Feature Request: Delete associated records when model is saved

Jeremy_Mickelson · February 16, 2016, 3:51pm

I originally posted this to the Rails GitHub issue tracker (my apologies) here: Delete associated records when model is saved · Issue #23490 · rails/rails · GitHub. I’m now posting it in the correct place.

I am trying to mutate objects in memory without persisting them to the database (we always mutate the object, then we use it for a few business purposes, and then we only sometimes save the change, other times we reject them). Active record already supports modifying existing records in memory and adding new records in memory, which only get persisted to the database on save. However, deletions seem to always happen immediately. I believe this is the same idea that was put forth on this issue: #6994

The simplest example I can extract from my code would be something like this:

class CommunicationSetting < ActiveRecord::Base
  has_one :trigger, autosave: true
end

class Trigger < ActiveRecord::Base
  belongs_to :communication_setting, touch: true
end

c = CommunicationSetting.find(1)
c.trigger # => #<TriggerA:0x007faeba3dfa70 id: 1, communication_setting_id: 1>

# The following line runs a DELETE query on the database
c.trigger.delete # or destroy

# I want the delete query to run here, in case I decide to discard the changes
c.save!

I have also tried the mark_for_destruction method. That works exactly as I would like for the SQL queries. However, the object acts as if the value still exists, so it’s not in a consistent state.

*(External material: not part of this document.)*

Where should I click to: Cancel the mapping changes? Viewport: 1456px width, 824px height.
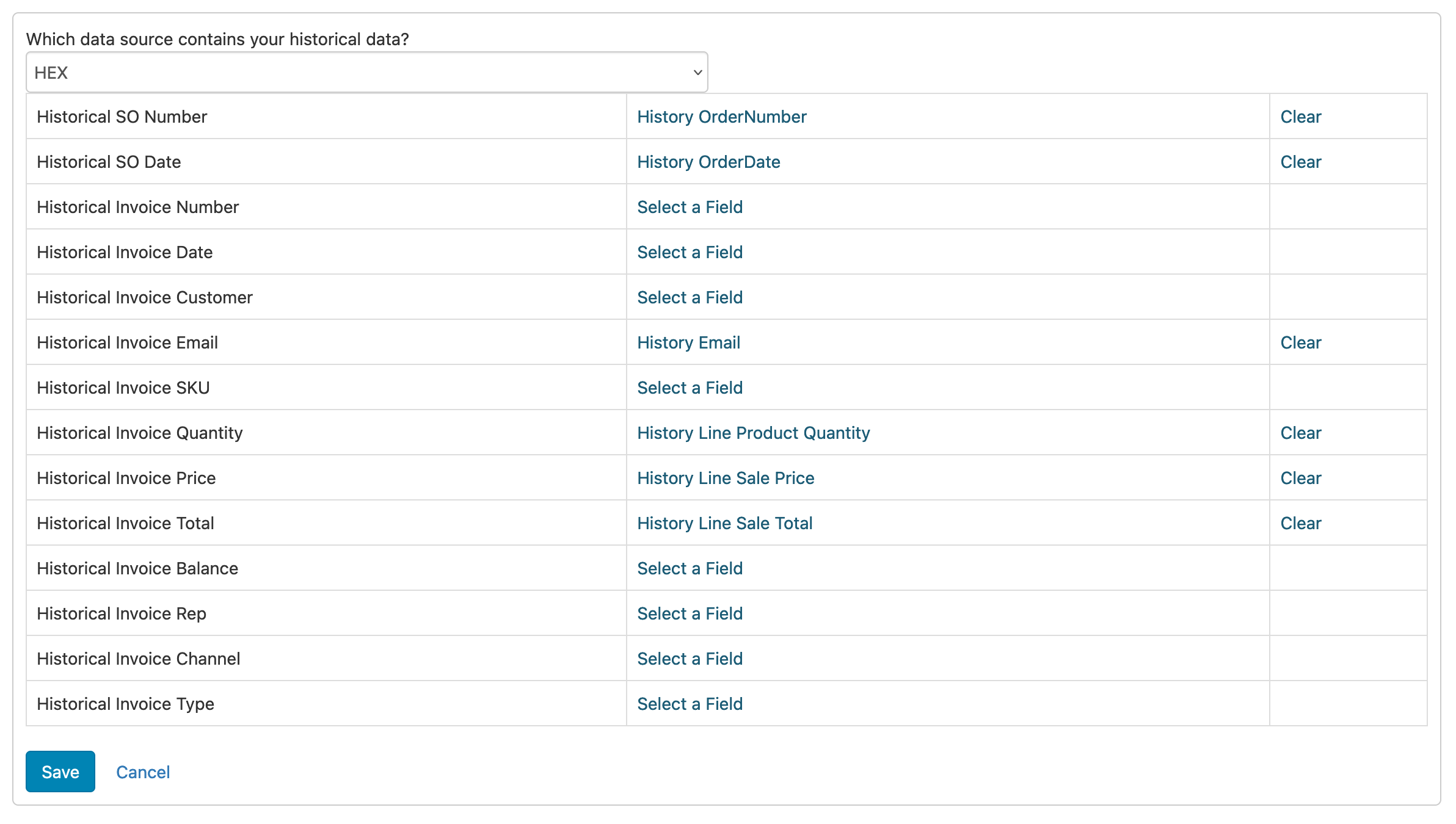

c = CommunicationSetting.find(1)
c.trigger # => #<TriggerA:0x007faeba3dfa70 id: 1, communication_setting_id: 1>

# No DELETE is run here. Yay!
c.trigger.mark_for_destruction
# Unfortunately, the trigger still acts as if it is still here
c.trigger # => #<TriggerA:0x007faeba3dfa70 id: 1, communication_setting_id: 1>

# The DELETE query does run here like I want
c.save!

A similar occurrence happens on has_many associations, but it was simpler to demonstrate on the has_one because we don’t have to think about the array at the same time.

Another point of reference. This guy on Stack Overflow did a good job explaining the situation:http://stackoverflow.com/questions/11353582/delete-associated-records-when-model-is-saved

I can vouch that the behavior described occurs on Rails version 4.2.5, which is what I’m running in our project.

Nicholas_Firth-McCoy · February 17, 2016, 9:04pm

Could you run your code within a transaction and call the existing `destroy` method, and then rollback the transaction in the case that you don't want the deletion to persist?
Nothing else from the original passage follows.